米大リーグ機構(MLB)と選手会は24日(日本時間25日)もフロリダ州ジュピターで新労使協定の合意に向けて4日連続の交渉を行ったが、進展はなかった。MLBは23日(同24日)に28日(同3月1日)までに成立しなかった場合、レギュラーシーズンを短縮する方針を通告しており、最悪の事態が現実味を帯びてきた。シーズンが15日以上短縮された場合、エンゼルスの大谷翔平投手(27)のFA権取得が2024年オフにずれ込み、米メディアが予想する超大型契約が幻になりかねない。

 労使の対立が泥沼化している。選手会は24日に数項目の修正案を提示したものの、合意には至らなかった。

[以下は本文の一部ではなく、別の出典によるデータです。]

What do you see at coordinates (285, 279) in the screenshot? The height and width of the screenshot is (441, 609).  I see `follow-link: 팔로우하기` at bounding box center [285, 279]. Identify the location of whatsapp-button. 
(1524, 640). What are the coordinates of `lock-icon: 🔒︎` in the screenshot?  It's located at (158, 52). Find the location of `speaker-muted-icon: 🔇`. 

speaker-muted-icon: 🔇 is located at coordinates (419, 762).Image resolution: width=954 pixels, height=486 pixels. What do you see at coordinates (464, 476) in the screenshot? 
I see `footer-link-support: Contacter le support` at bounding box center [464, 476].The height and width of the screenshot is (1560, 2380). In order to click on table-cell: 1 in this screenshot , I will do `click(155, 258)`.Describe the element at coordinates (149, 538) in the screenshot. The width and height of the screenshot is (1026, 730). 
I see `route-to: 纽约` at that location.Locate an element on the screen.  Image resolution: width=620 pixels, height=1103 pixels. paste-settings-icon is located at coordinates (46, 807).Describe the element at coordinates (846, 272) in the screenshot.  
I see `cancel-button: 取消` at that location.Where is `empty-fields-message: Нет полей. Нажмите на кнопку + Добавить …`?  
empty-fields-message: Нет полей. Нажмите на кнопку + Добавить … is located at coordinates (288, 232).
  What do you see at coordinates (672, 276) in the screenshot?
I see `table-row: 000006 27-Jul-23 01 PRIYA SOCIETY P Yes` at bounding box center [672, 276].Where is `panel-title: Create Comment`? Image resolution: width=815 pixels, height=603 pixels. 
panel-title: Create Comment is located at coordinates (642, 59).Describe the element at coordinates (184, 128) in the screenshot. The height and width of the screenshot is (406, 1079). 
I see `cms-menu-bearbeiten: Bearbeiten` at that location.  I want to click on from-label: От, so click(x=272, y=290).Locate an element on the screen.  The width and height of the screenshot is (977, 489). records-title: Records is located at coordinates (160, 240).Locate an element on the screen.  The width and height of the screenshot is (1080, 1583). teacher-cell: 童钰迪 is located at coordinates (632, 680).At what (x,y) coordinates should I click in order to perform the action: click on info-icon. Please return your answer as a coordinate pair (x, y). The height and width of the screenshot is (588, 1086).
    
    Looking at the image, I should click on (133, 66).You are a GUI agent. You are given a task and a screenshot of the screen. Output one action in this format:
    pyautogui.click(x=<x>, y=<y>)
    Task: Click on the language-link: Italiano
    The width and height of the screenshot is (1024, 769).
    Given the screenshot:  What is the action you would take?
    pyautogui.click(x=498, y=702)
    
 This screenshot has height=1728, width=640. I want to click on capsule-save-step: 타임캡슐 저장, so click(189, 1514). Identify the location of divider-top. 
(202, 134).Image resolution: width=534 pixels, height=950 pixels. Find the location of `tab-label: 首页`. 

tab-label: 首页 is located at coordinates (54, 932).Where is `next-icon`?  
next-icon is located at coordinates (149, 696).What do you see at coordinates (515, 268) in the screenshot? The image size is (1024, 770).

米スポーツサイト、アスレチックのエバン・ドレリッチ記者は自身のツイッターで「選手会はサービスタイム(メジャー登録日数)操作とアマチュアドラフトの提案を行った。新提案(の内容)は、サービスタイムが与えられる選手の人数を減らし、ドラフトは(下位)7球団による抽選式はそのままだが、連続下位となった球団にはペナルティーを科す要素を加えることに変更」と速報した。主要争点の年俸総額や選手の最低年俸は話し合われなかった模様だ。

 MLBはすでに「2月28日までに合意に至らなかった場合、レギュラーシーズンの試合がキャンセルされる。期限は期限だ」と合意までのデッドラインを通告。このまま平行線が続く限り、レギュラーシーズン短縮は避けられない。AP通信はシーズンが15日間以上短縮された場合、「大谷のFA権取得が23年オフから24年オフに1年遅れる可能性がある」と報じた。

 メジャーでは25人の出場選手枠に172日登録されると1年とカウントされ、計6年でFA取得となる。18年にメジャーデビューした大谷は4年に達している。順調なら23年のシーズン終了後にFA権となる計算だ。今季のシーズンは3月31日に開幕して10月2日(同3日)までの186日。ロックアウトで15日間短縮になると171日となり、1年分とカウントされる172日をクリアできないのだ。日程を変更したり、ダブルヘッダーを組むことができれば消化できるが、MLBは「試合のリスケジュールはされない」と否定。FA取得は24年オフにずれ込む。

 今季以降の成績も影響するだろうが、サイ・ヤング賞と本塁打王の同時獲得も可能な投打二刀流はメジャーでも唯一無二の存在。29歳で迎える23年オフに大争奪戦が繰り広げられることは必至で今季550万ドル(約6億3525万円)の年俸がどこまで上がるか注目されている。

 米スポーツ専門局ESPNは昨年8月に早々とメジャー史上最高の5000万ドル(約57億7500万円)での5年契約の可能性を予測。ワシントン・ポスト紙は昨季、投手で9勝、打者で46本塁打、100打点と活躍し、ア・リーグMVPに満票で輝いた大谷の年俸5800万ドル(約67億円)に相当すると算出、総額4億ドル(約462億円)を超えると予想する報道もあり、青天井の様相だった。

 しかし、24年に30歳でFAとなった場合、事情が変わる。最近のメジャーでは30歳を超えた選手との長期契約を避ける傾向がある上に、投打二刀流で体への負担が懸念されることから年俸総額が減ることは避けられない。もちろん、23年まで保有権を持つエンゼルスが、FA取得を待たずに長期契約をオファーする可能性もあるが、条件がつり上がる争奪戦ではないため、結果的に“大損”となる見込みだ。

 MLBが通告したデッドラインの28日まで残り4日間。それまでの合意を期待するしかない。